Humanising the Premiership


It therefore came as no surprise that our present Prime Minister, Dato’ Sri Najib Razak, upon taking the office, would initiate a walkabout around Kuala Lumpur, boarded the LRT and went to Brickfields. After all, Tun Abdullah, before him had almost perfected the art of walkabouts. 

Art Harun

At some of time, there is a need to humanise an office, especially when the office houses the seat of power.

Quite often, that office would be a political one. The need to humanise that office arises from the realisation that a political office, and its survival,  rest on acceptance by the subjects. And acceptance, to a certain degree, in turn, rests on popularity.

Thus in Malay folklore, we would hear of instances where the Sultan would go “to the ground” disguised as a subject in order to personally find out the feeling on the ground.

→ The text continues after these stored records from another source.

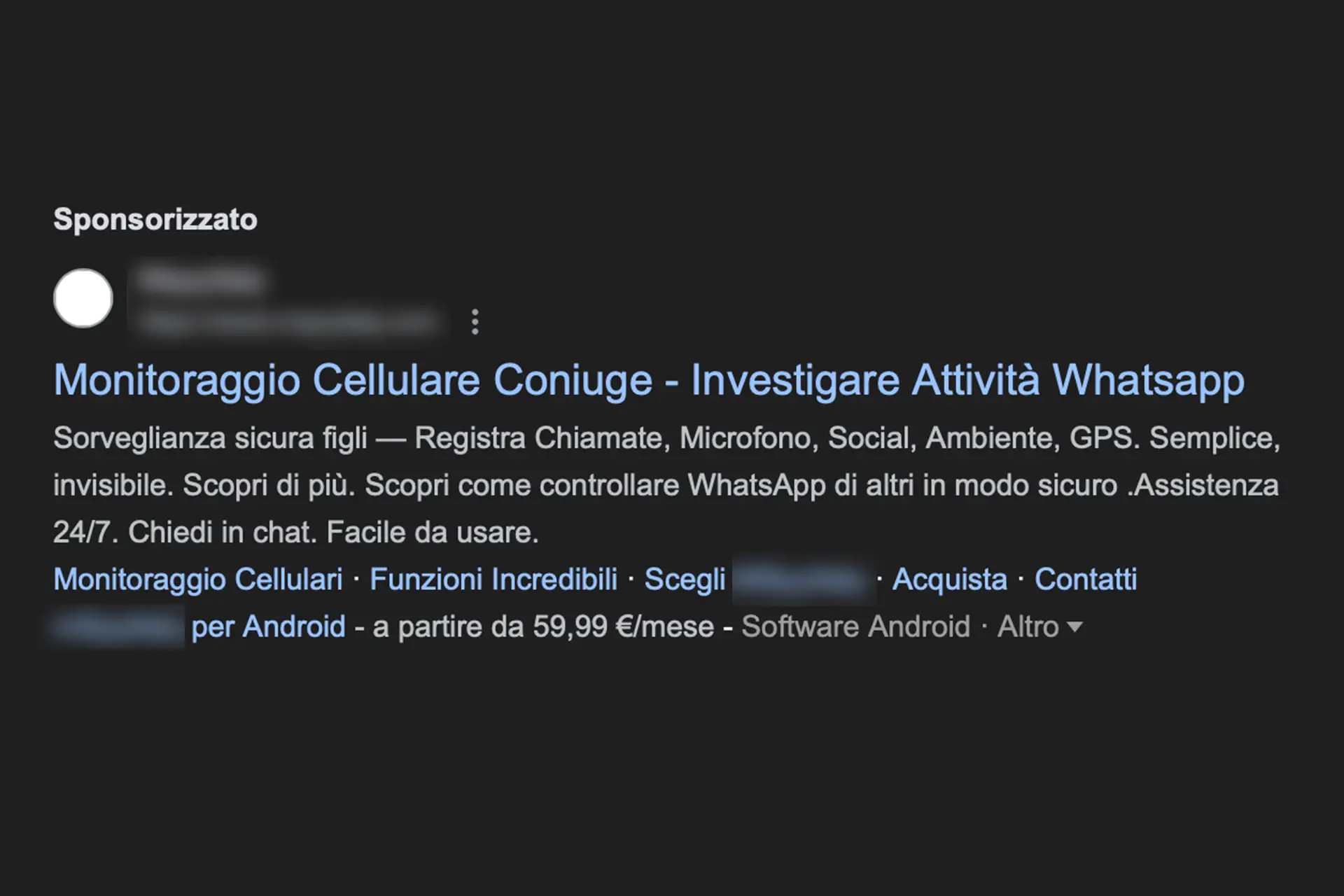Click the "Scegli" sitelink
The image size is (1344, 896).
(x=685, y=580)
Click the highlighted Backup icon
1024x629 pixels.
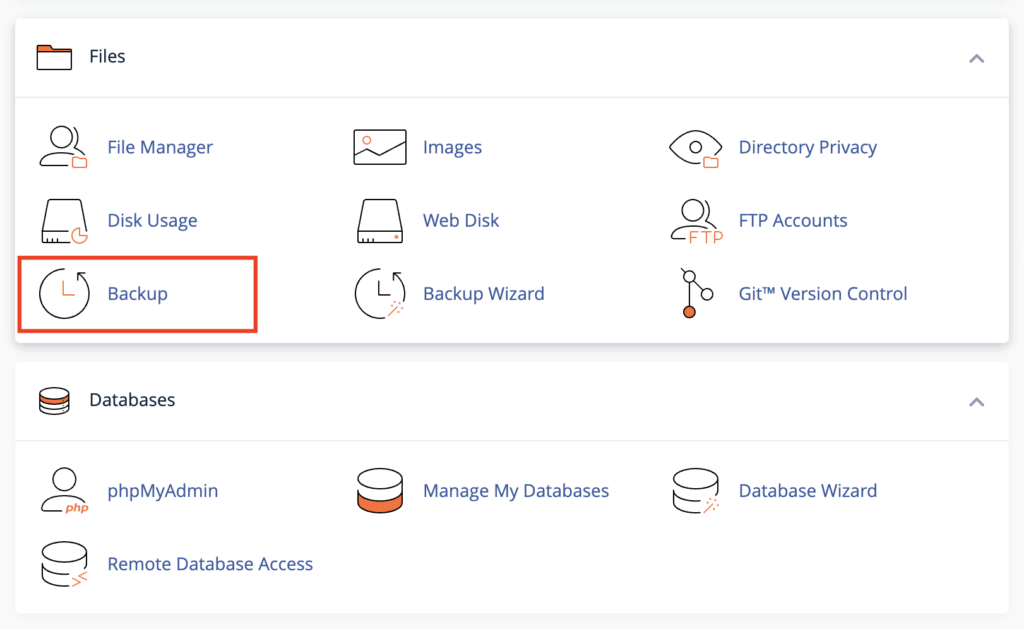pyautogui.click(x=64, y=293)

Sultan Alauddin Riayat Shah (who replaced Sultan Mansur Shah as Melaka’s 7th Ruler), for example, was well known for going undercover at night when he heard that the Temenggong (old day equivalent of the present day  IGP) was not doing a good job. He caught a thief trying to break into a house and promptly cut his hand and hang the hand on the verandah of the house.

Perhaps that account drew its  origin from the many legends of great leaders going undercover in order to get a feel of the people whom they ruled.

Caliph Harun al-Rashid has, for example,  often been romanticised in Islamic folklore as a charismatic and fair leader who often disguised himself as a “commoner” who walked the streets of Baghdad at night and chatted with traders and peasants.

During such night sojourn, the Caliph would be told of how the high taxes were taking a toll on the traders and his subjects. Of how the judicial officers were taking bribes. Of how the traders had to pay the police. Of how the people felt that the ruler would never ever come to the streets of Baghdad to feel the sufferings of his subject. Of how the people felt about the Ruler’s seeming obsession with nice new palaces, bridges and buildings.

It therefore came as no surprise that our present Prime Minister, Dato’ Sri Najib Razak, upon taking the office, would initiate a walkabout around Kuala Lumpur, boarded the LRT and went to Brickfields. After all, Tun Abdullah, before him had almost perfected the art of walkabouts.

It is a show of a fellow human being walking around fellow human beings who happened to be the former’s subject. Although of course, the presence of two or three batteries of bodyguards, a platoon of camera-clicking microphone and recorder waving journalists  and the usual hangers-on almost turned the walkabouts into some sort of a farce.

If there was a small advice which I would be permitted to give in respect of the walkabout, it would be this. I would say that the Prime Minister should not form any conclusion and make public a factual opinion during or after the walkabout. Because it is near impossible for a Prime Minister – or anyone for that matter – to form an opinion on a factual matter, make a factual finding and announce his conclusion just from having a single walkabout.

There lies the problem with the Prime Minister’s conclusion that the people of SS2, Petaling Jaya, were nowadays feeling “safer” after his walkabout in SS2 recently.